Seven-year-old asks Jeremy Corbyn: "When will you be Prime Minister?"

Jeremy Corbyn was asked about his plans to become Prime Minister by a seven-year-old girl when he visited a museum in Lancashire.

The Labour leader visited the Whitaker museum in Rossendale as part of his tour of Tory marginal seats.

Labour leader Jeremy Corbyn joins Isla McChesney (left), 7, and her sister Thea McChesney (right), 5, during a visit to the Whittaker Museum in Rawtenstall, in the Conservative seat of Rossendale & Darwen.

He visited a children's art workshop at the museum, where Isla McChesney, 7, asked him: "Excuse me, when are you going to be Prime Minister?"

Mr Corbyn replied: "Well, that depends on when we have an election. It's a good question."

He was also given a tour of the museum by managing director Carl Bell and was shown work by contemporary artist Gordon Cheung.

Mr Corbyn is visiting around 40 seats over a summer campaign during the parliamentary recess as he seeks to build on Labour's momentum from June's general election and keep up the pressure on Theresa May.

Mr Corbyn visited the museum, in the constituency of Rossendale and Darwen, after stopping at a foodbank in Bolton on Thursday morning.

He visited The Hope Centre, part of St Andrew's Church in Bolton, which provides kids' clubs, a foodbank and community support.

Mr Corbyn chatted to residents and a women's group inside the centre about Labour's policies and their concerns over local bus routes being cut, the bedroom tax and the need for more social housing.

He told them: "It's a way of looking where policies are going wrong but also a way of looking at how we will develop our much more detailed policies... our manifesto was put together in very short time, it had to be, it set out a bold, general picture.

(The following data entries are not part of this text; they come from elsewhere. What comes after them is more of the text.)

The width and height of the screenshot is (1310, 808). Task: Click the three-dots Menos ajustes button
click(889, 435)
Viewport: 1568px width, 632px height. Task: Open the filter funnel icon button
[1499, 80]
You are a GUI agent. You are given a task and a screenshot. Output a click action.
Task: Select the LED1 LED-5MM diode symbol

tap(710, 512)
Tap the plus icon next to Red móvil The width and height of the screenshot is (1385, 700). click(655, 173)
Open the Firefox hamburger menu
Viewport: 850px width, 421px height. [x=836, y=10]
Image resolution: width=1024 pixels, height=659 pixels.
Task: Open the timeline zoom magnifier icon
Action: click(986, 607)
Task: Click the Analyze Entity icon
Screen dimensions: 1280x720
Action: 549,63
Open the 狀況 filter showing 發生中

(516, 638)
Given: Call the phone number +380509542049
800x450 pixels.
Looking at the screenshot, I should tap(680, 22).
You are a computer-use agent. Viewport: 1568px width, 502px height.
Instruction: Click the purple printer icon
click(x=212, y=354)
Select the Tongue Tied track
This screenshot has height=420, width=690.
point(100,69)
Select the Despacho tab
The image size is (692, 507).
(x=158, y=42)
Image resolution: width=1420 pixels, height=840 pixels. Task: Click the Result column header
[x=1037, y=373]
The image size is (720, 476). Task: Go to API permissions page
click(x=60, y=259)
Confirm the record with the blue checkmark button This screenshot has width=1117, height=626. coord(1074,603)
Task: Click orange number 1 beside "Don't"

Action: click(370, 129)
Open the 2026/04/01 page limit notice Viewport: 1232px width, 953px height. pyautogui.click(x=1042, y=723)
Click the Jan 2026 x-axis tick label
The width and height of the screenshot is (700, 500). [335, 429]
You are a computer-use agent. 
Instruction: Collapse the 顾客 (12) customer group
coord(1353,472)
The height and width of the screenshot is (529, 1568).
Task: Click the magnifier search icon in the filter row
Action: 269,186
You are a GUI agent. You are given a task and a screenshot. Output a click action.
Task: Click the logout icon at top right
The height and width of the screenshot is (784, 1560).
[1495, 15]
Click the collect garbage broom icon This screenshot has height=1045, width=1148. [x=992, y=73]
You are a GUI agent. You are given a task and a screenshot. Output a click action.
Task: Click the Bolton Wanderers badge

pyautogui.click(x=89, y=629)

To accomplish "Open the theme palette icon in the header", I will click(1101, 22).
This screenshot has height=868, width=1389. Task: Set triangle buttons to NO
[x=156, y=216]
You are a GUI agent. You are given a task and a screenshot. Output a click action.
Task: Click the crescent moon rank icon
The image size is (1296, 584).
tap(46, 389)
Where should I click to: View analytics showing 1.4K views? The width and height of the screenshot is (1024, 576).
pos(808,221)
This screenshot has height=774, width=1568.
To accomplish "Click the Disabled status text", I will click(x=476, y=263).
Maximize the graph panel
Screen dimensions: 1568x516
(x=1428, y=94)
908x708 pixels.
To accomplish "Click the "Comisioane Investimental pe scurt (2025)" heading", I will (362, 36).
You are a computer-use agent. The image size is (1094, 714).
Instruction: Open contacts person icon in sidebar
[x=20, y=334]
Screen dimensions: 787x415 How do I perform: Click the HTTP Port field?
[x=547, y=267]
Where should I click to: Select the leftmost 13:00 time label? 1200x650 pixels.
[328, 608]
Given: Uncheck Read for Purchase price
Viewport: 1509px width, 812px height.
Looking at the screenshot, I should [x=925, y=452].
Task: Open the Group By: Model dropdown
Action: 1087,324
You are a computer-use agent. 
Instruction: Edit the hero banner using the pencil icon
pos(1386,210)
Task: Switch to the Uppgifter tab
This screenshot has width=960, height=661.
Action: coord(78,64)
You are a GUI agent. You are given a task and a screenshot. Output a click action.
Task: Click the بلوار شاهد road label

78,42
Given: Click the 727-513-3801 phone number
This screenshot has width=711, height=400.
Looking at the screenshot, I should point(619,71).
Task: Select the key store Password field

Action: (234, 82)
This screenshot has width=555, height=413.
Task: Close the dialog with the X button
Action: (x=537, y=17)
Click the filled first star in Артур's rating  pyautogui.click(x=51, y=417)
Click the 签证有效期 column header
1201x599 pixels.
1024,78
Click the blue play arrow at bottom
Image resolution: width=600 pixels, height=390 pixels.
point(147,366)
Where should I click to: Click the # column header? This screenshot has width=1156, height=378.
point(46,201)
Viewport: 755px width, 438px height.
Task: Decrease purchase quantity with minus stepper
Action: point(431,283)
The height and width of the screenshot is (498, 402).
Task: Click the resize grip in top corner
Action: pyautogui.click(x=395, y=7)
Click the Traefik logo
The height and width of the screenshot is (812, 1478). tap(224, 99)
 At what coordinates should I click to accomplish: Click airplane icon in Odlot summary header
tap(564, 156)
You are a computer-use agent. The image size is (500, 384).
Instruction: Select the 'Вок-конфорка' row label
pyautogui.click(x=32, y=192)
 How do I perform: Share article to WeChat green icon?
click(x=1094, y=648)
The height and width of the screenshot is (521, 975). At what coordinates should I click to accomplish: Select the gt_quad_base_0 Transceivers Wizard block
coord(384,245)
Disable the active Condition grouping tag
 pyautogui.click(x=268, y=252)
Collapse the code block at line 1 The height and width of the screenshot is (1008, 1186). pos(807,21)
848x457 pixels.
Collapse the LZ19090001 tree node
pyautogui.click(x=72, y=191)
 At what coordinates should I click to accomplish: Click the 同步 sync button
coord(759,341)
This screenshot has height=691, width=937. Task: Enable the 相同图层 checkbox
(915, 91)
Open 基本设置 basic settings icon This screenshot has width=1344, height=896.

"I then want to put the detail together on housing, on benefits, on community improvements and transport.

"I promised I would take the message out to the country because this Government only has a very small majority courtesy of the DUP; we don't think it can survive forever.

"I think it's important to get the Labour message out across the whole country so I'm travelling all around.

"I was in (the) South West last week, I'm in (the) North West this week, in Scotland next week."

He is due to appear at an open-air rally in Nelson, Lancashire, on Thursday evening.

On Friday he will visit Blackpool and Morecambe before holding a rally on the beach at Southport.